### Problem to work on
Put the records from the line containing "Where should I click to: Select" through the end of the records into a two-column CSV with columns instruction and click. Write one row per record with its text and its answer, each in a single quoted field with line breaks replaced by spaces.
────────────────────────────────────────
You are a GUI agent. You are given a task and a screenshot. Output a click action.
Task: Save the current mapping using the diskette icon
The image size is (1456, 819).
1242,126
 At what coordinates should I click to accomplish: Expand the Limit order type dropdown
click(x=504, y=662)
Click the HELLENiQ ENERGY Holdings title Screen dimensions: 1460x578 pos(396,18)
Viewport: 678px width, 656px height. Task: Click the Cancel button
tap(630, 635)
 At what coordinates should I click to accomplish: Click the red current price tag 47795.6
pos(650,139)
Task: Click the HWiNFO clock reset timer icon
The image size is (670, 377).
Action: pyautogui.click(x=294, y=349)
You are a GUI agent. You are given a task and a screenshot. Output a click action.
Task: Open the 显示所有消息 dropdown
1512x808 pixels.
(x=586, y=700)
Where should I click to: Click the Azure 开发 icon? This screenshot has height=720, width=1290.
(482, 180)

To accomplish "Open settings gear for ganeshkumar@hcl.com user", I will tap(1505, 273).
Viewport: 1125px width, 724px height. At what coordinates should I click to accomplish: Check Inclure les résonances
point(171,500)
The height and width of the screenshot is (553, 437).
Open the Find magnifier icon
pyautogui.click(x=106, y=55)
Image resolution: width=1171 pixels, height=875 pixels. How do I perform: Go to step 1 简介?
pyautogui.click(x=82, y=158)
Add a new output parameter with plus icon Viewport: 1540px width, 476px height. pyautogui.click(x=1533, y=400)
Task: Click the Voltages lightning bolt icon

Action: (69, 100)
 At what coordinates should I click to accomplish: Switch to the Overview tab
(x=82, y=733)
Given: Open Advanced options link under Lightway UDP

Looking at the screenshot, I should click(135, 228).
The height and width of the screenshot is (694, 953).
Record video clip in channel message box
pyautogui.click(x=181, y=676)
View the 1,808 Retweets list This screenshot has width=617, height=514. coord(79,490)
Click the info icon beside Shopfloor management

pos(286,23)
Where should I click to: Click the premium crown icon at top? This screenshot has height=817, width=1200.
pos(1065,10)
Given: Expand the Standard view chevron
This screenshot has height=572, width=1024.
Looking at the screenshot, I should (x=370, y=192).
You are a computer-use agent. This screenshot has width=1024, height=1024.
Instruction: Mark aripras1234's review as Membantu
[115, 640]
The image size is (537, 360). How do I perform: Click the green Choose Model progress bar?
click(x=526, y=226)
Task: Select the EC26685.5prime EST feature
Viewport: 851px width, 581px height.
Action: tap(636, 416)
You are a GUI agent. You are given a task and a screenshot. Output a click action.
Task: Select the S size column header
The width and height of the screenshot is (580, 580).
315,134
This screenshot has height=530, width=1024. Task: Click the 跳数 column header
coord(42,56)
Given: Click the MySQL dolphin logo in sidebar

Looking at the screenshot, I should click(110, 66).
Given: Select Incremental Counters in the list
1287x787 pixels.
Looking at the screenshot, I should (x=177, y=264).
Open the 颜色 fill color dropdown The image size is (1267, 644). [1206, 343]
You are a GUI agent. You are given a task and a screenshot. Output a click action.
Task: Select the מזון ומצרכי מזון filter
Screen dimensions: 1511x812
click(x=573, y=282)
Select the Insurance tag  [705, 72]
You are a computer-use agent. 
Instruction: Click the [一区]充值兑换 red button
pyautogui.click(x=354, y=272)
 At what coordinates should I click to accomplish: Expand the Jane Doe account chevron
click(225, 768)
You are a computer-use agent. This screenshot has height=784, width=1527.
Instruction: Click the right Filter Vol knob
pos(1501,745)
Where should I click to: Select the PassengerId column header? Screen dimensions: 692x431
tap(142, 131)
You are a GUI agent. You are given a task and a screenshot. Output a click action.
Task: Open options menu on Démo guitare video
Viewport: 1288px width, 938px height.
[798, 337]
────────────────────────────────────────
### Answer to this exercise
instruction,click
"Where should I click to: Select the PassengerId column header? Screen dimensions: 692x431","tap(142, 131)"
"You are a GUI agent. You are given a task and a screenshot. Output a click action. Task: Open options menu on Démo guitare video Viewport: 1288px width, 938px height.","[798, 337]"